BookWorm - the BongOCR: filters

Showing posts with label filters. Show all posts

Thursday, September 5, 2013

importance of color profiles

2 days ago, talking to a professor made my realise how useful HSI profiles could be. Then I spent the time till now looking into it, and if it could help us in our goal.
The basic idea is : we could jump to I-parameter, and depending on that, we could infer if any useful information could be retrieved from the data. This could theoretically also lead to a probabilistic model to assign weights to different training samples.
However, while very interesting, it seems to be very vast a topic in itself, and I am back to my senses, and would not spend any more time on this issue immediately. It's time to focus on wrapping up things at hand. So Long.

Monday, July 22, 2013

Mid -Term Summary : Part 3 - working on the BookWorm

My working Methods.

This post probably needs a bit more structure, and hence, I will use some formatting styles Blogger provides.

The work I have done, and how I have done it, during the previous weeks can be summarised in the following steps :

Objective A. Get practical with Tesseract

I started the project by getting a first-hand feel of Tesseract. From all the reading I had done by this point, I was familiar with the working theory, but actually trying out the software provided with me a better insight into the current scenario.
Another valuable lesson learnt through this was that all the reading and previous work was based on earlier versions of Tesseract, but Tesseract 3.02 has a major upgrade in terms of BookWorm, it already has some base support for Indic languages, and the training method has also changed a bit from the previous versions (Tesseract 2.x).
I updated my plan several times along the course, and finally arrived at this conclusion to form the matrix mentioned in my previous post.

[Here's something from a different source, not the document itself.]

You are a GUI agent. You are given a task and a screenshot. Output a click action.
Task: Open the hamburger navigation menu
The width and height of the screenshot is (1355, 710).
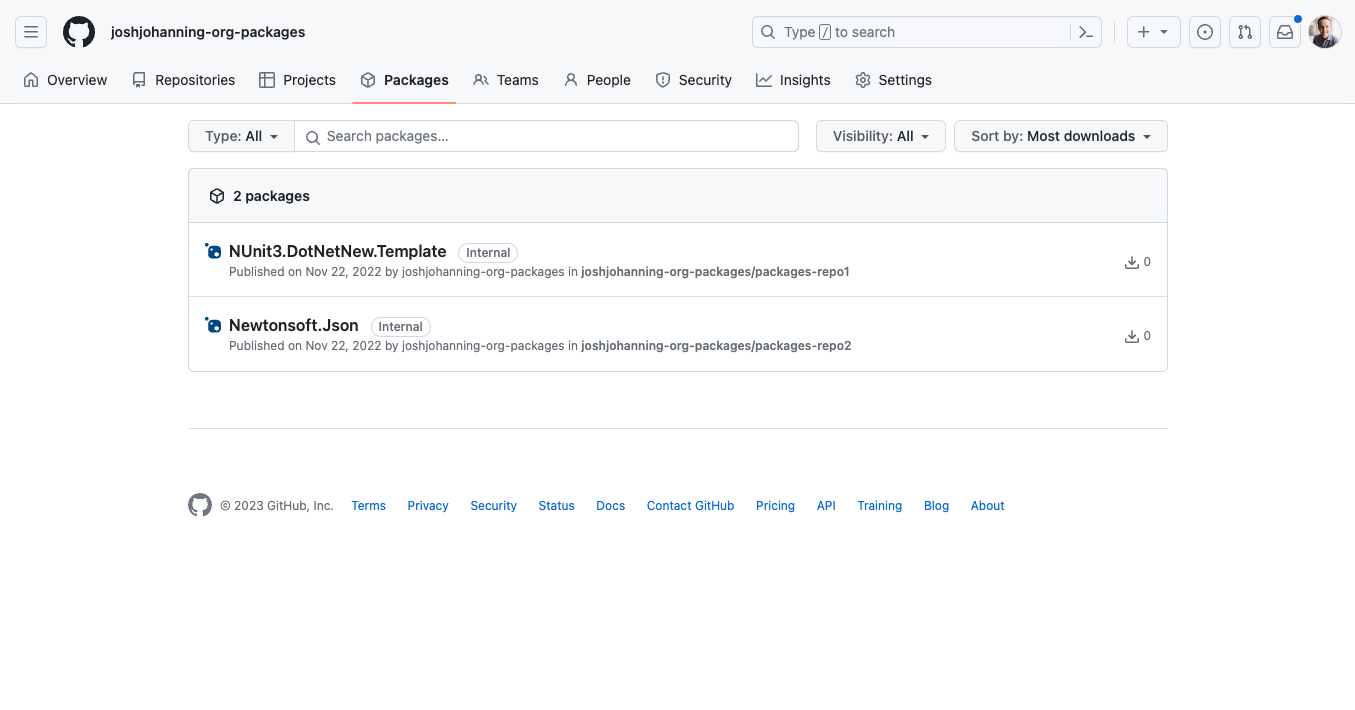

I also finalised the my version of shirorekha chopping algorithm, the WhiteWashing Algorithm.
Also, discussions with +Abhishek Gupta made it clear that our projects are closely related, and his project is like a post-processor for OCR while mine is a pre-processor.

Objective B. Decide on Imaging Libraries

After familiarising myself practically with Tesseract, I started trying different libraries in Python, and finally decided that I will be using PIL and Scikit-Image. Some entries about the same can be found here.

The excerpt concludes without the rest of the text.